Section 8: Tools and Their Roles
Here’s a quick reference for the tools mentioned:
| Tool | Purpose | Free? | Notes |
|---|---|---|---|
| PubMed | Search biomedical literature | Yes | Primary source, requires learning search syntax |
| Google Scholar | Broad search including preprints | Yes | Less precise than PubMed, catches grey literature |
| Zotero | Reference management, data organization | Yes | Open-source, stores PDFs, integrates with Word |
| Rayyan | Screening and data management | Yes | Designed for systematic reviews, tracks multiple screeners |
| Embase | Medical research literature (indexed differently than PubMed) | No (institutional access) | More comprehensive than PubMed for some topics |
| Excel/Google Sheets | Spreadsheet for data extraction | Yes | Simple, works for small-medium reviews |
Next Steps
Start your systematic review by writing down your research question and inclusion/exclusion criteria. Spend time on this step. A clearly defined question prevents you from drifting and searching too broadly. Once your question is pinned down, develop your search strategy and run it in PubMed and Google Scholar.
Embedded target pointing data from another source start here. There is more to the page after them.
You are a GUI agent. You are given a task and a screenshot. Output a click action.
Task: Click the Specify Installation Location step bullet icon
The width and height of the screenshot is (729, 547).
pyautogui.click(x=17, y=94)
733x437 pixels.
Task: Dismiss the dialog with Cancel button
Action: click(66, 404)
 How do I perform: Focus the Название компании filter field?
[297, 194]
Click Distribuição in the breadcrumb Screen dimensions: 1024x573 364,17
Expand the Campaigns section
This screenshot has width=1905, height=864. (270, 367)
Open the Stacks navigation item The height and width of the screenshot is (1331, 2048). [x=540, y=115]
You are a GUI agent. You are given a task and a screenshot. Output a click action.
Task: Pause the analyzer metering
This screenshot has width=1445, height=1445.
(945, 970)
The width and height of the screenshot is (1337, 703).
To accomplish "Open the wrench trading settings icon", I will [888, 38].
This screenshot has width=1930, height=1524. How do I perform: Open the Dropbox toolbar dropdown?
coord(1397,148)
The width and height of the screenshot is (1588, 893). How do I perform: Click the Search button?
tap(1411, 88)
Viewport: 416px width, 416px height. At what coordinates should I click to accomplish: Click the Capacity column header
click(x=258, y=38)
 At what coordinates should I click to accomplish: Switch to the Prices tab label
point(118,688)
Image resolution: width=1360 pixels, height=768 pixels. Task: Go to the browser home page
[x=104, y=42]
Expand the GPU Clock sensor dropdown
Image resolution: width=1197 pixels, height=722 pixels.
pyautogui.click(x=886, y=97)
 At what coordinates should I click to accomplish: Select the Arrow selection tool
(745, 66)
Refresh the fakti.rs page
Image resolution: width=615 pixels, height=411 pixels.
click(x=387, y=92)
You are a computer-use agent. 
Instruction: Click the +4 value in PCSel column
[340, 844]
Export your results, deduplicate, and plan your screening. If you have more than 100 papers, set up a Rayyan account and do your screening there. It’s worth learning the tool. If you have fewer than 100 papers, a simple spreadsheet works fine.
Screen your papers, extract data consistently, and organize your synthesis by theme rather than paper. Document your process thoroughly so someone else could reproduce your review.
Finally, if you’re writing a formal systematic review paper for publication, read the PRISMA guidelines (available free online). PRISMA outlines how to report a systematic review comprehensively. It covers what to include in your methods, results, and discussion. Following PRISMA increases the credibility and reproducibility of your work.
If you want a textbook-level treatment of the full systematic review process — from protocol registration through meta-analysis and GRADE evidence rating — Systematic Approaches to a Successful Literature Review by Andrew Booth and colleagues covers every stage in depth.